Task goal
Using the records below, filter out every line that lacks "agent" and copy the rest.

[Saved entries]
+ + + + + + +
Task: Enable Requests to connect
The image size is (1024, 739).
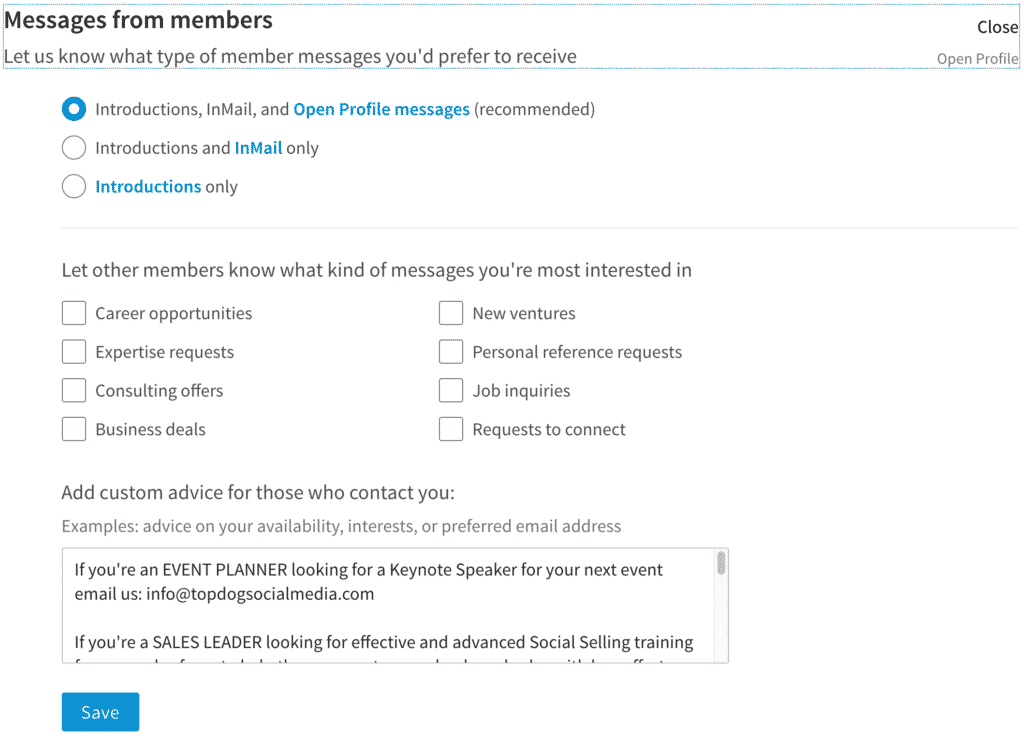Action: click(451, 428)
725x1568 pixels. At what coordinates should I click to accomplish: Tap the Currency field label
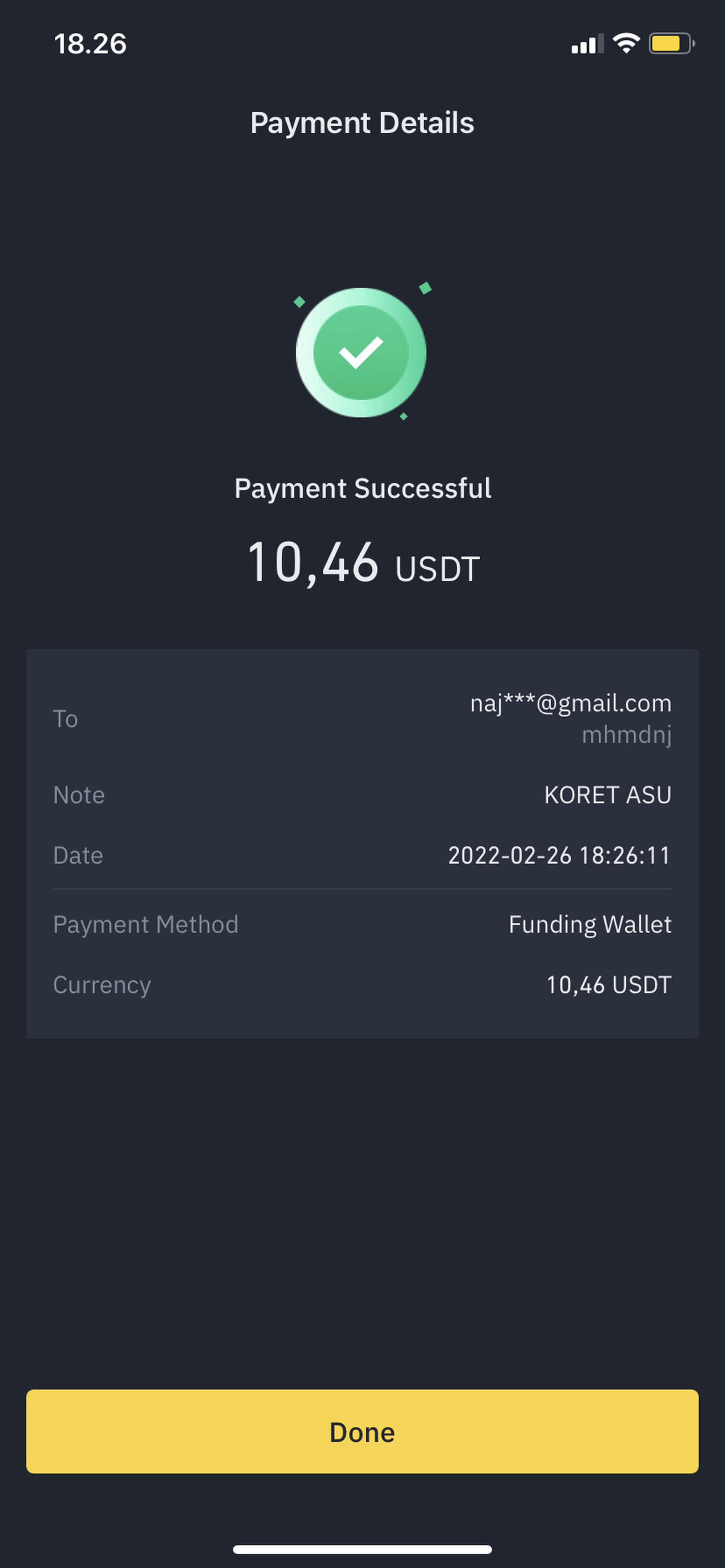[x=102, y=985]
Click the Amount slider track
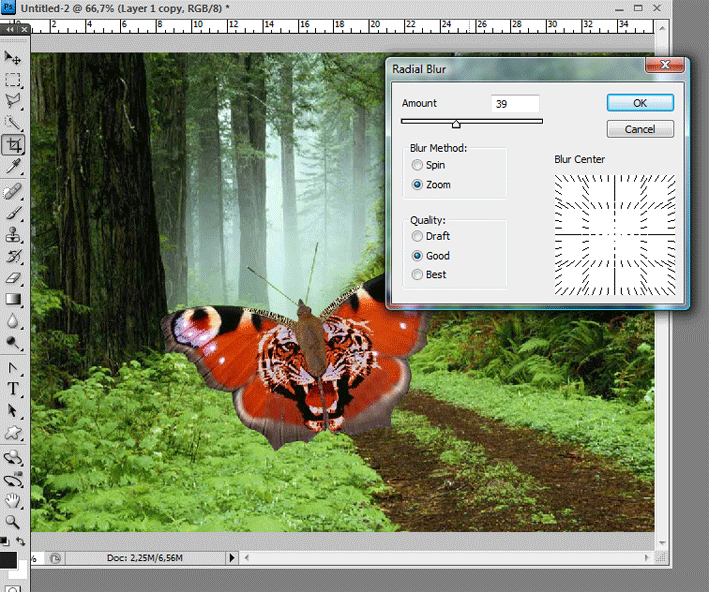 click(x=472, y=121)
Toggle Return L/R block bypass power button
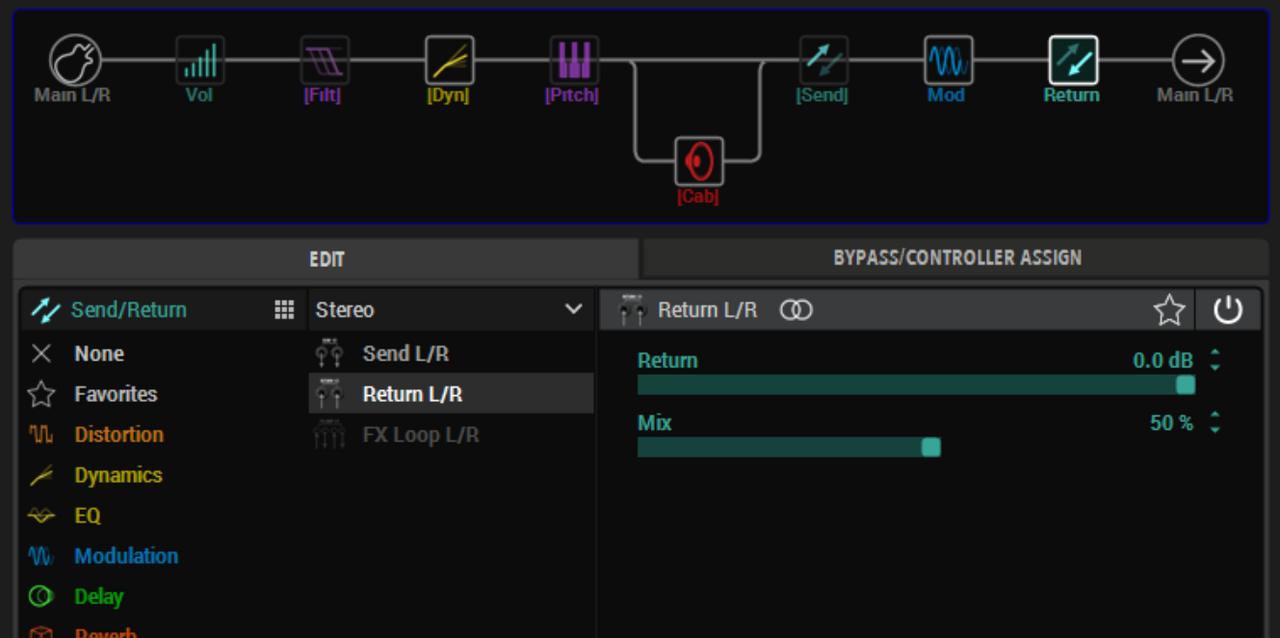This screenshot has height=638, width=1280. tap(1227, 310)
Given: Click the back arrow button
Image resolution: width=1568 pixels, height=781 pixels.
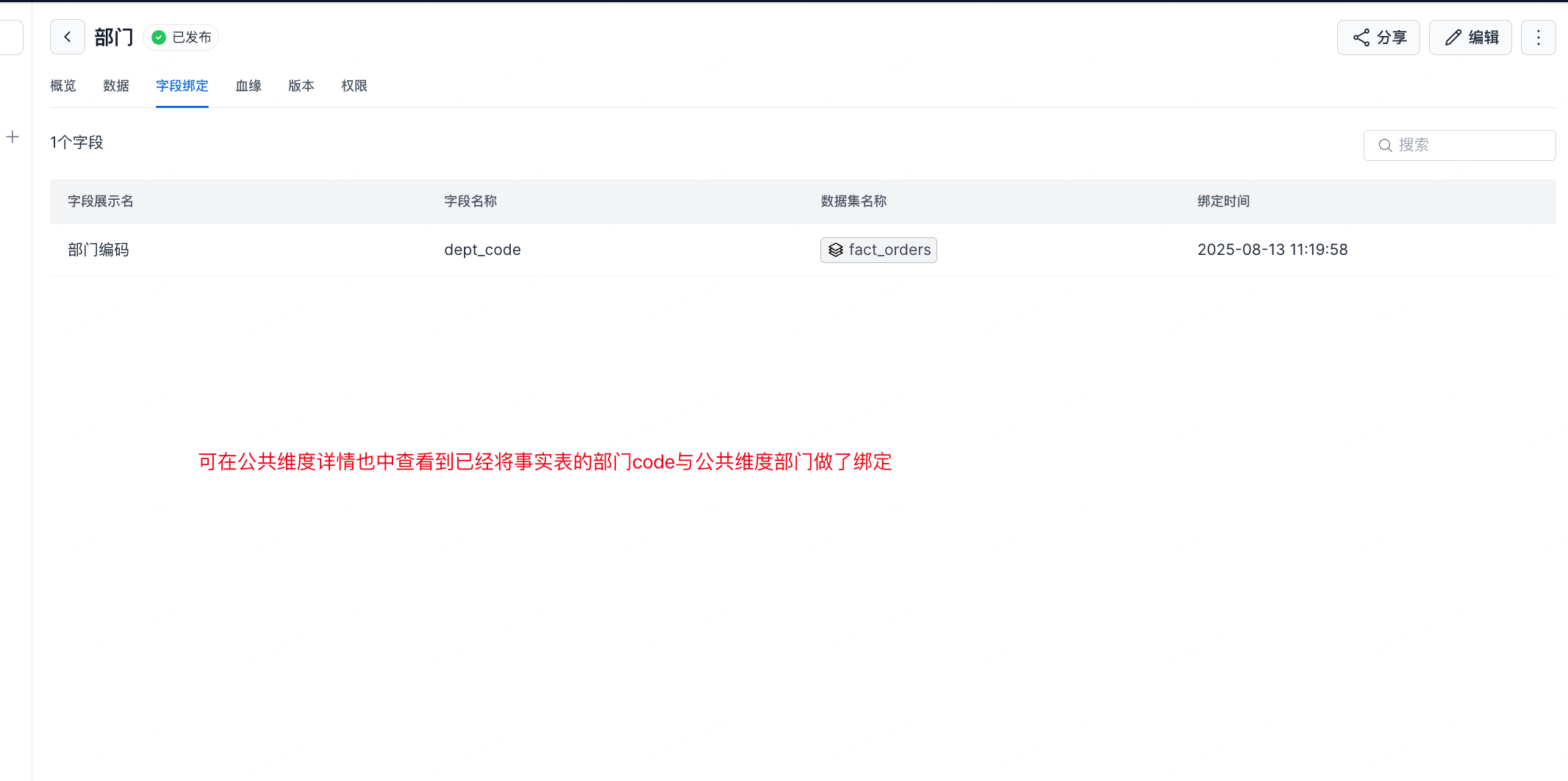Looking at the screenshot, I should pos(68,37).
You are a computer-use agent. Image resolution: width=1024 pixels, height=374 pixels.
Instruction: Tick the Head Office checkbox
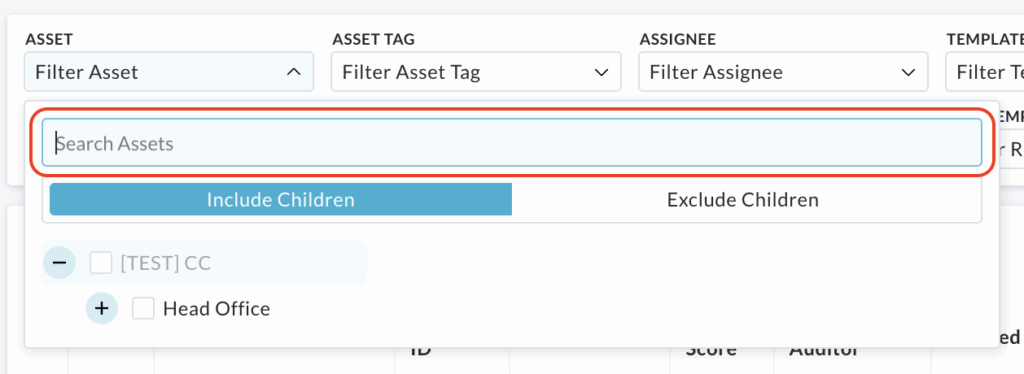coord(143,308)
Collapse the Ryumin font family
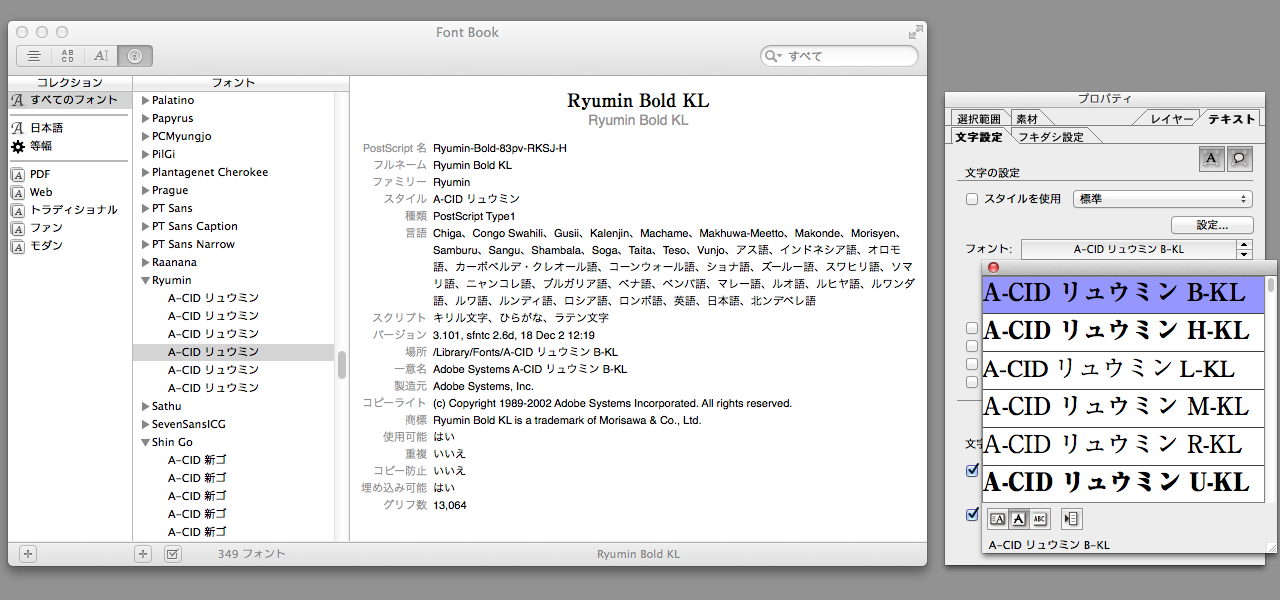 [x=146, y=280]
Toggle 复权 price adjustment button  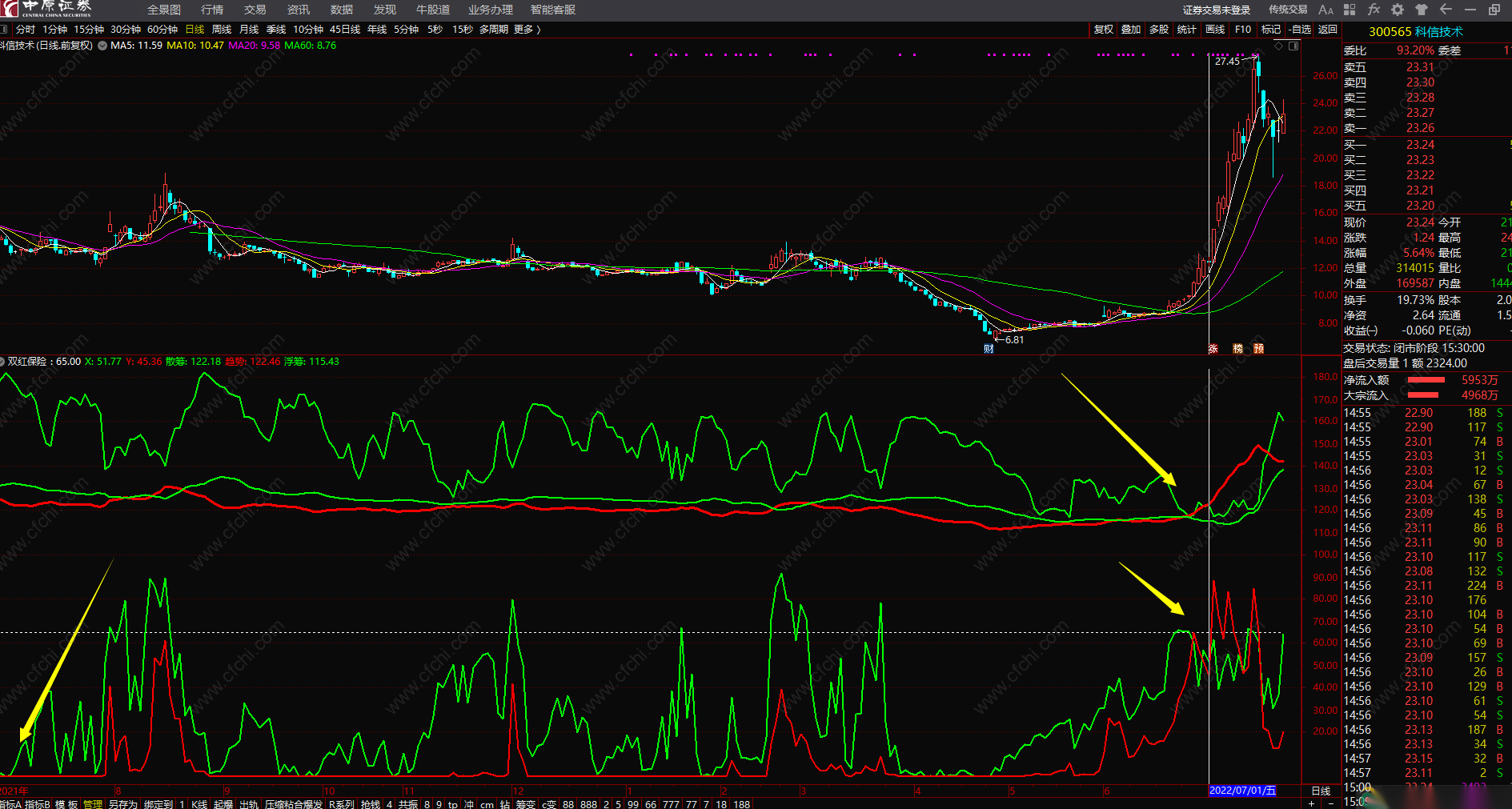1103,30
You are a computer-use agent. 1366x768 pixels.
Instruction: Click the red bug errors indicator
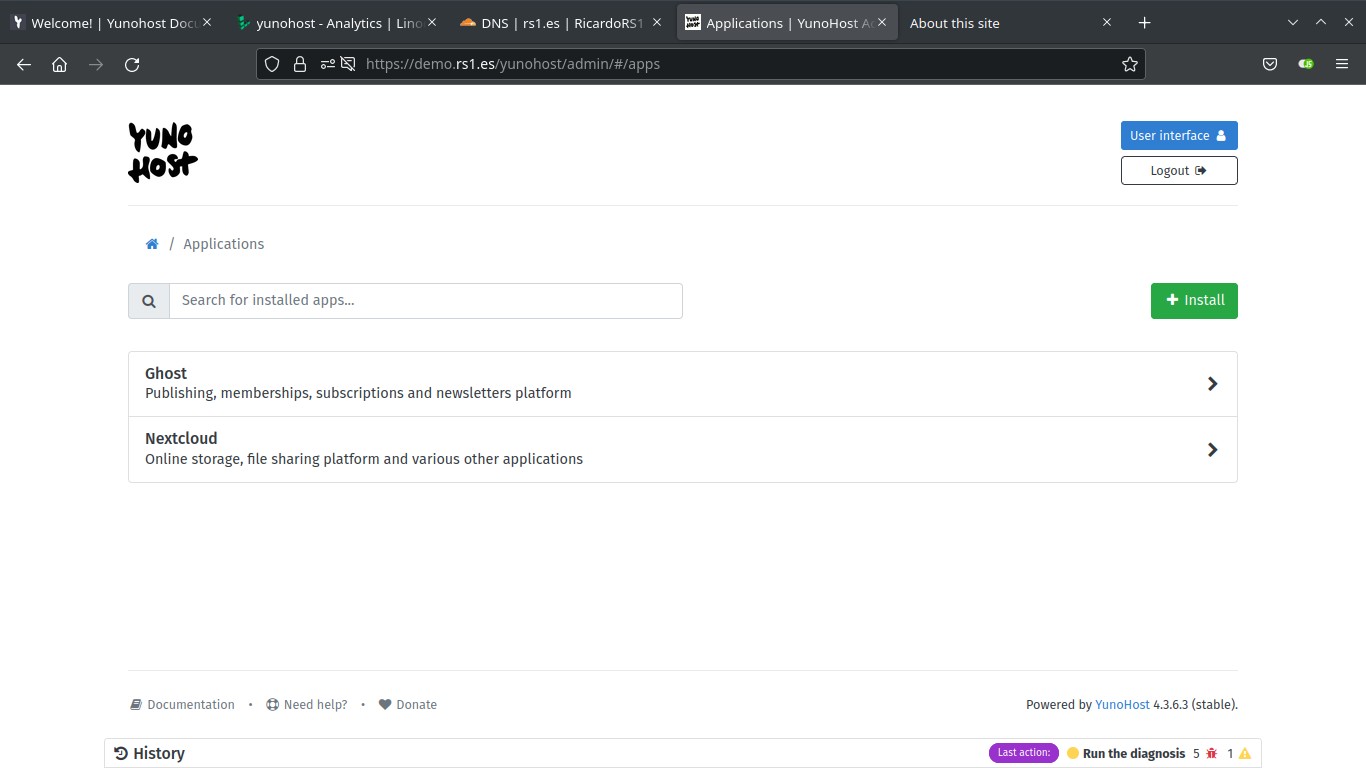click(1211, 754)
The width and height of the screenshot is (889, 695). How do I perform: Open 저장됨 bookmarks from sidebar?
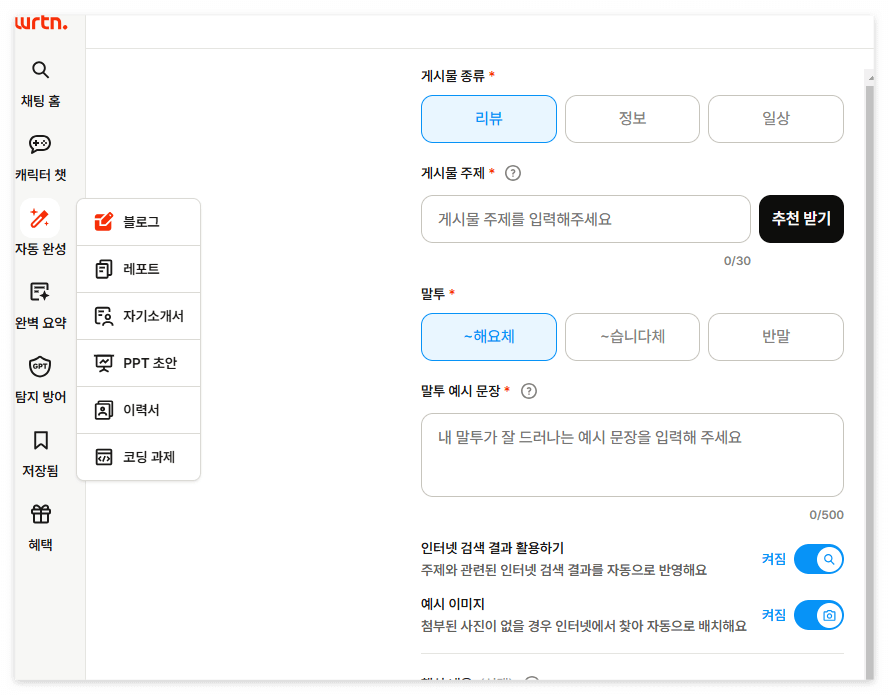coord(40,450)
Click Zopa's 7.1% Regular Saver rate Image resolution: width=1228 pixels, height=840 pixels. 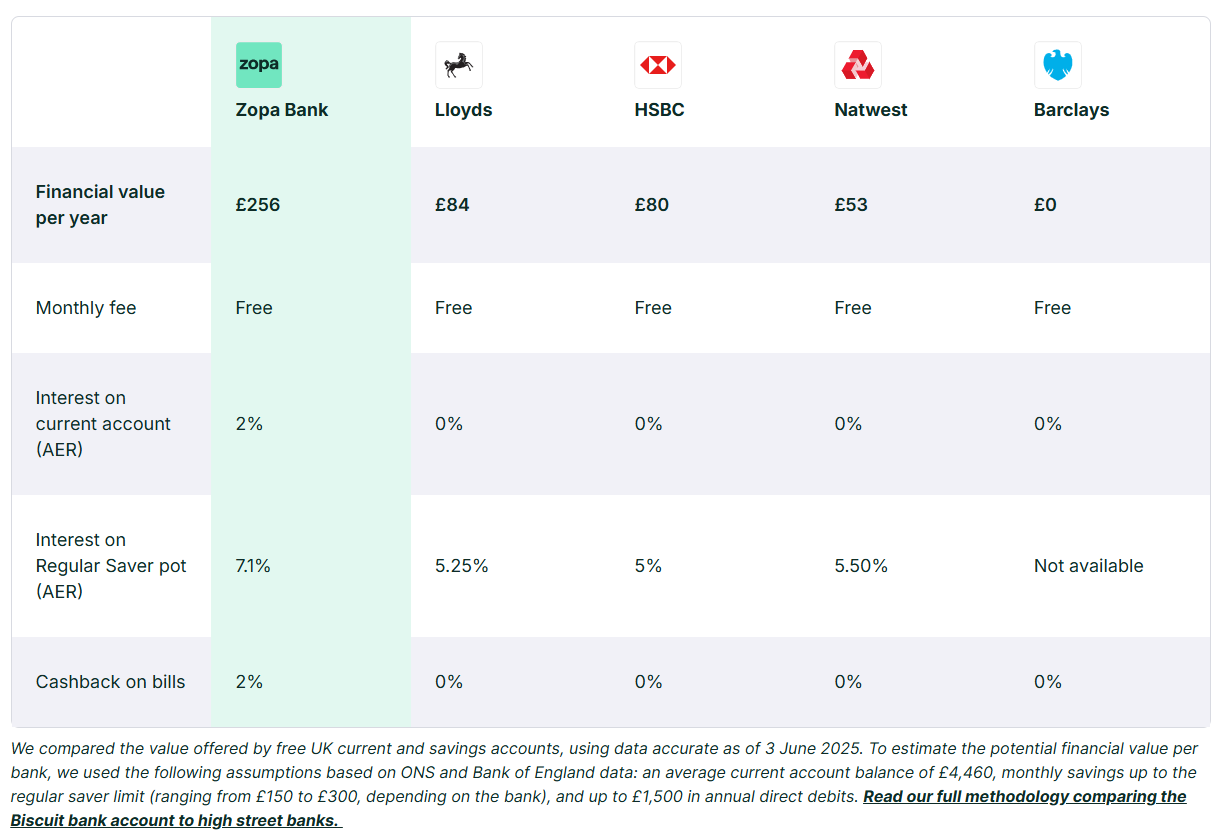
+ + + + + + +
Solution
You are a computer-use agent. Image resolution: width=1024 pixels, height=374 pixels.
You are a computer-use agent. 1366x768 pixels.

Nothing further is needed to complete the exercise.